# Is this good deal for Toro 724 $100



## Lyrical Menace (Oct 7, 2015)

Going to look at this machine tomorrow. Seller wanted $125 and I offered $100 if there are no major issues.

It is a Toro model/serial# 38050 9007415 model 7/24 7 hp engine. The seller does not know the age of the machine.

Looks like it is in decent shape from the pictures. 

Is $100 a good price and are there any specific things that I should look for when checking it out? Any help would be appreciated. 

Thanks!


----------



## Shryp (Jan 1, 2011)

I am not familiar with those types of Toros, but for $100 you can't go wrong. I believe those use 2 friction discs, one for forward and one for reverse. Also, I think sometimes the tension spring for keeping them in gear can go bad. That shouldn't be difficult or expensive to replace though.

The hard tires and chains might give you some bumpy issues, but my 3521 had hard tires and was fine.
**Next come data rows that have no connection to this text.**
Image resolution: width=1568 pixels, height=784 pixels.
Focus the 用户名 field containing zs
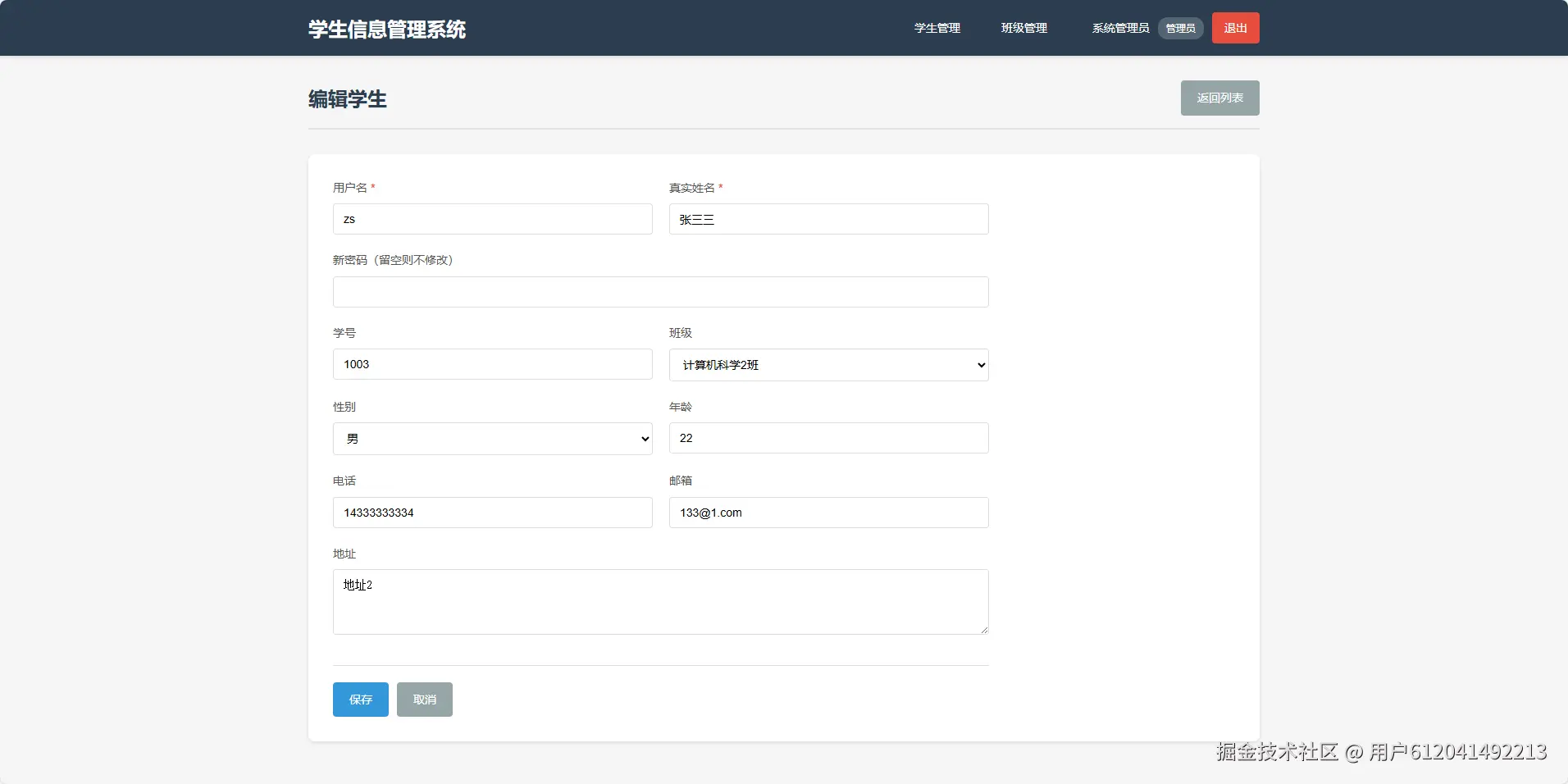pyautogui.click(x=491, y=218)
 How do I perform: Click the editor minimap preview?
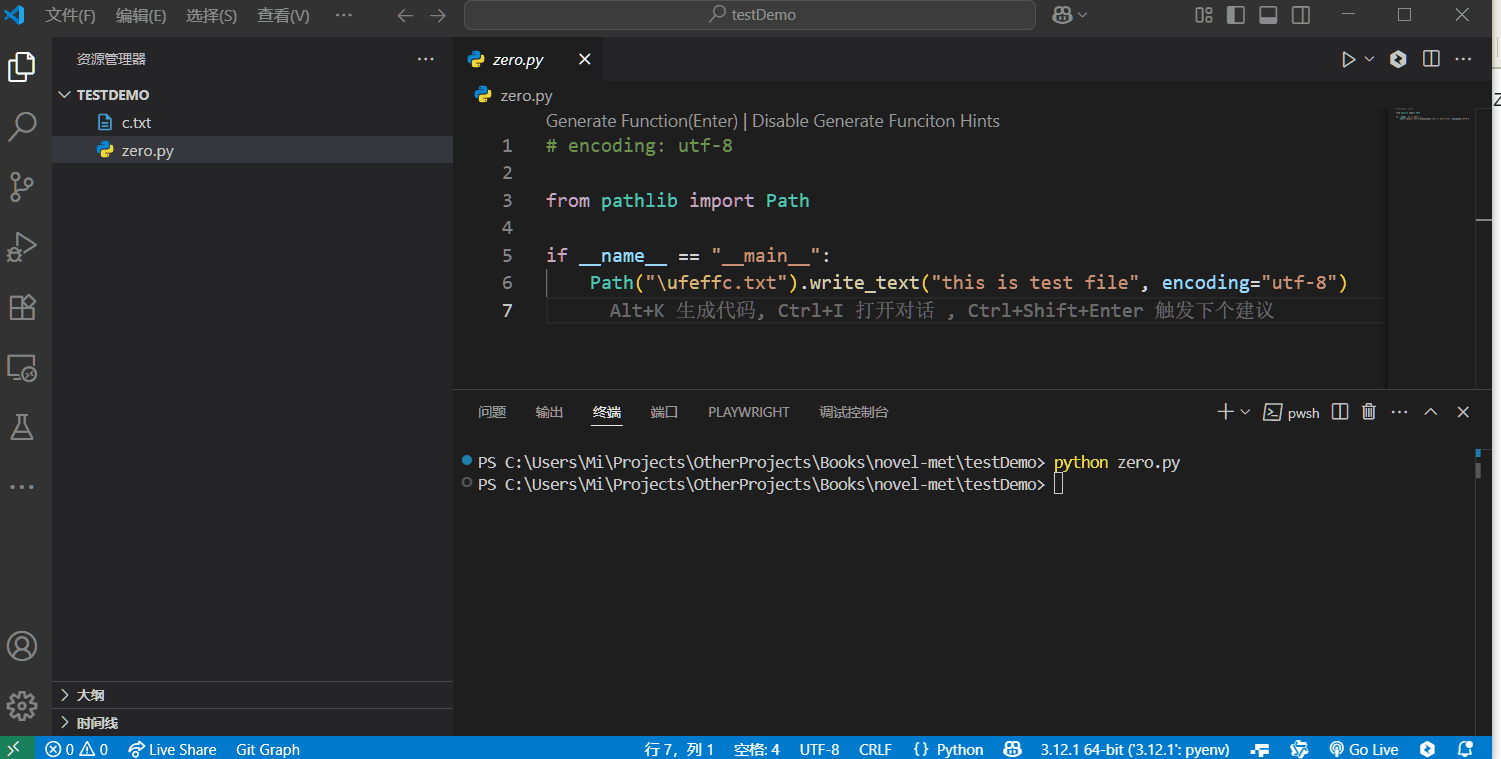point(1431,117)
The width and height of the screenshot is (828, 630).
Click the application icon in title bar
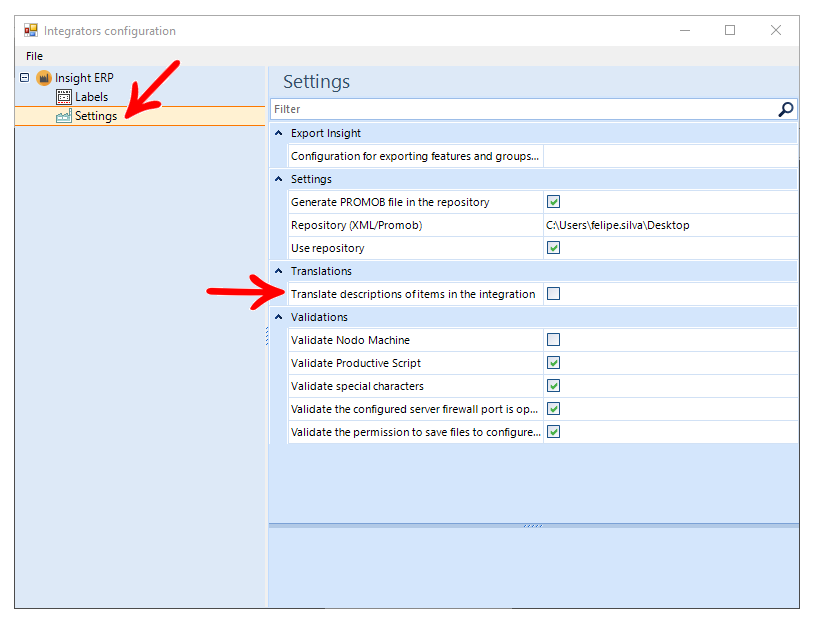pos(31,31)
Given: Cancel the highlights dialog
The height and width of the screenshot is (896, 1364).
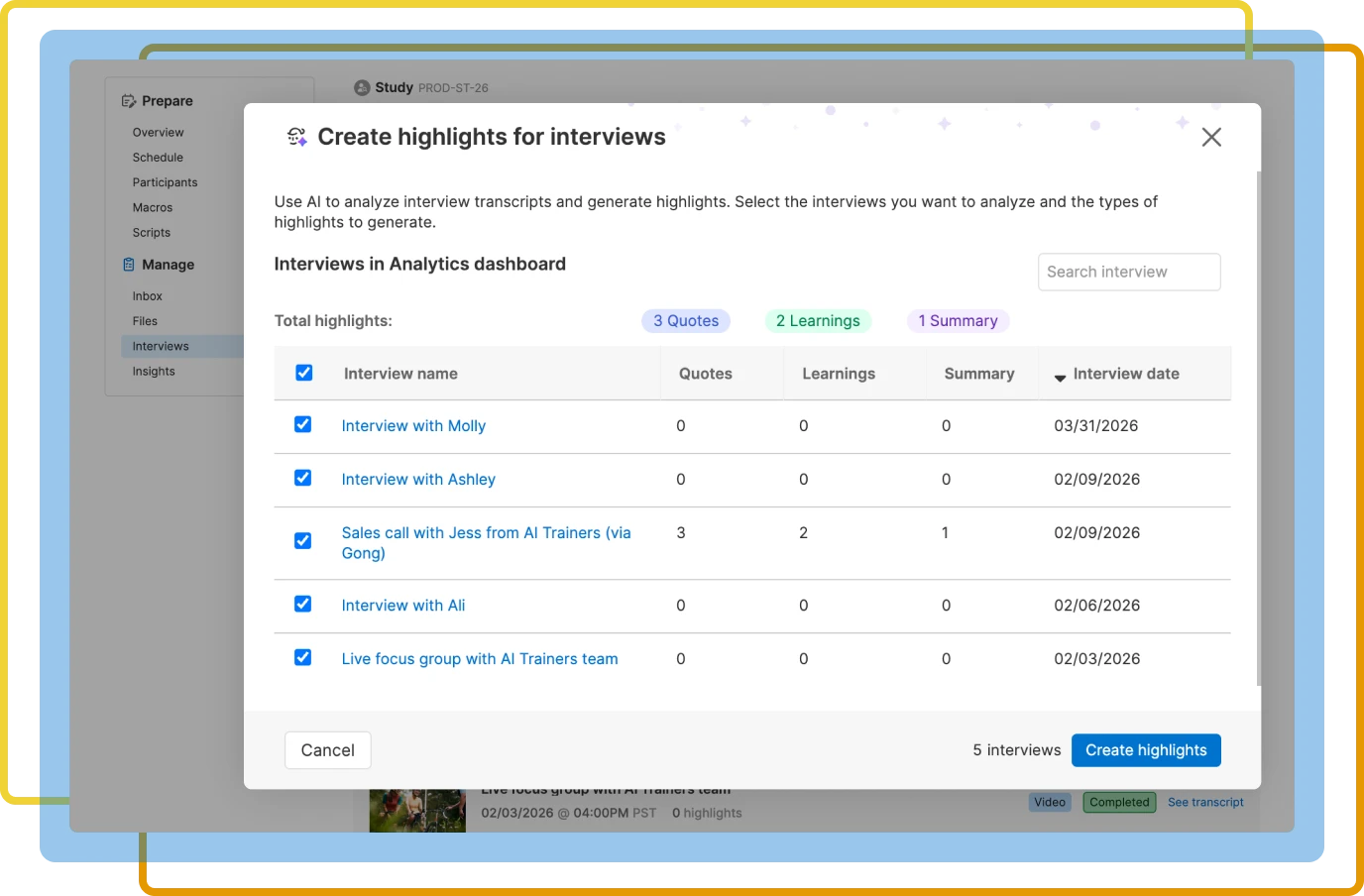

Being an older model, it might be a good idea to open the auger gearcase and replace the grease in it before winter. Older grease tends to dry out after 30 years.


----------



## Grunt (Nov 11, 2013)

Hello Lyrical. The model (38050) and serial numbers (9007415) show as a 1979 model on Toro's web site. https://lookup3.toro.com/partdex/index.cfm?xCaller=Toro

I'm not sure what year in the 80's they changed to solid state ignition, but this machine uses points and a condenser which is a maintenance item but easy to work on if required. I gave my son-in-law a 1973 7/26 model Toro and it still runs great. Below is a link provided by Shryp for the Toro two stage repair manual.
http://shryp.ashendust.com/Snowblowers/2stagdrv.pdf

And the Tecumseh engine repair manual-
http://www.barrettsmallengine.com/manual/tecumsehlheadmanual.pdf


----------



## micah68kj (Oct 8, 2011)

I'd throw down for $100. But, it'd do you good to watch the posted vid on used blowers.


----------



## detdrbuzzard (Jan 20, 2012)

hello lyrical, welcome to *SBF!!*
those 724's don't have hard rubber tires but chains can still give it a lumpy ride. there are a few members that have its bigger brother, the 824 and have no problem with them


----------